A expressividade de Susana
Susana Santos Silva vai alimentando uma discografia riquíssima, com mais duas parcerias internacionais.
Já bem conhecida como notável trompetista, Susana Santos Silva assumiu-se definitivamente como compositora de excepção com o disco Impermanence, editado no ano passado ao leme do seu quinteto. A trompetista portuense não se ficou por aí, construindo uma discografia riquíssima em tempo record e estando envolvida em várias colaborações com músicos internacionais, em projectos mais exploratórios onde a veia instrumental sobressai.

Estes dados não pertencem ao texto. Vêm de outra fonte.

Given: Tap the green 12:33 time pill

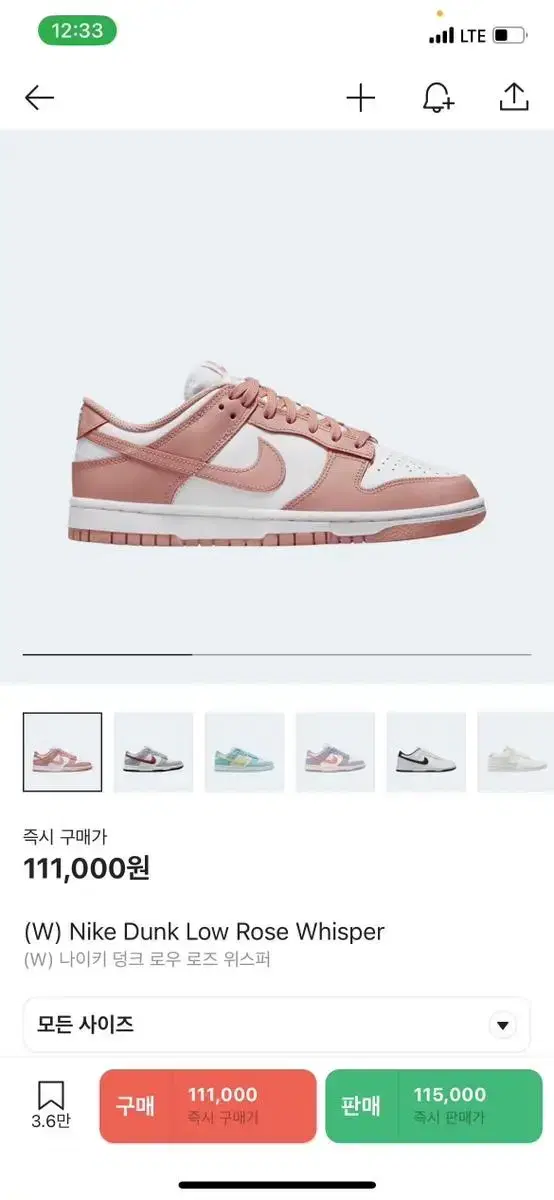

Com a pianista eslovena Kaja Draksler a trompetista trabalha um duo de trompete e piano, combinação instrumental particularmente dada ao lirismo. Ficámos a conhecer a jovem Draksler recentemente, com o seu disco a solo The Lives of Many Others (edição Clean Feed), que nos revelou uma pianista de natural filiação jazzística e ampla latitude estética, sem medo de evocar a mais pura música clássica ou de se atirar à música exploratória. Neste duo, Draksler e Santos Silva tanto trabalham composições originais como improvisam livremente, numa música que, mesmo nos momentos de exploração sem rede, não esquece a harmonia. Exemplo perfeito da irrepreensível interação da dupla é o tema homónimo, This Love, que revela não só uma alta sofisticação melódica, como também uma elegância aprimorada na forma como se desenvolve o diálogo instrumental.
Em contraste, o tema seguinte, Hymn to the Unknown, promove o confronto: o trompete de Santos Silva tenta esboçar a melodia enquanto Draksler explora os sons bruscos do interior do piano. Sem se limitar a um registo único, o piano de Draksler é vasto e ora navega no classicismo puro, ora arrisca pela turbulência fora. O trompete revela-se aqui particularmente versátil; tanto se mostra quente e meloso, amplificando sentimento, como se exibe áspero, realçando dramatismo. Piano e trompete dialogam, interagem e, sobretudo, equilibram-se. Esta música seduz e provoca, nunca é demasiado fácil, nunca se deixa antecipar. E o resultado é altamente recompensador.
Editado em 2013, o álbum Almost Tomorrow, duo da trompetista portuense com o contrabaixista sueco Torbjörn Zetterberg, assentava numa improvisação aberta onde, apesar da aridez de alguns momentos, a dupla encontrava por vezes o caminho da melodia. Para este If Nothing Else, junta-se agora à dupla luso-sueca o organista Hampus Lindwall, também sueco. Desta vez a aventura musical é ainda mais abstracta, mais radical. Gravado numa igreja em Paris, esta música nada tem de religiosa; é, antes, negra, densa, tenebrosa.
Há um lado atmosférica que encontra paralelo em algum material do catálogo ECM, mas o trio não fica a pairar no ar. O órgão de Lindwall está muito presente, embora por vezes seja quase estático, preenchendo os temas como papel de parede. O contrabaixo de Zetterberg alimenta uma tensão permanente, no pizzicato (tumultuoso) ou no arco (sombrio). As intervenções de Santos Silva, mais breves e reservadas, são também as mais expressivas. Neste contexto, a trompetista trabalha o seu som com particular detalhe, jogando com a acústica da igreja e alcançando uma enorme expressividade instrumental, particularmente notória em contraste com a maior secura dos seus parceiros. O disco encerra com One Note Song, final perfeito de tensão concentrada e minimal.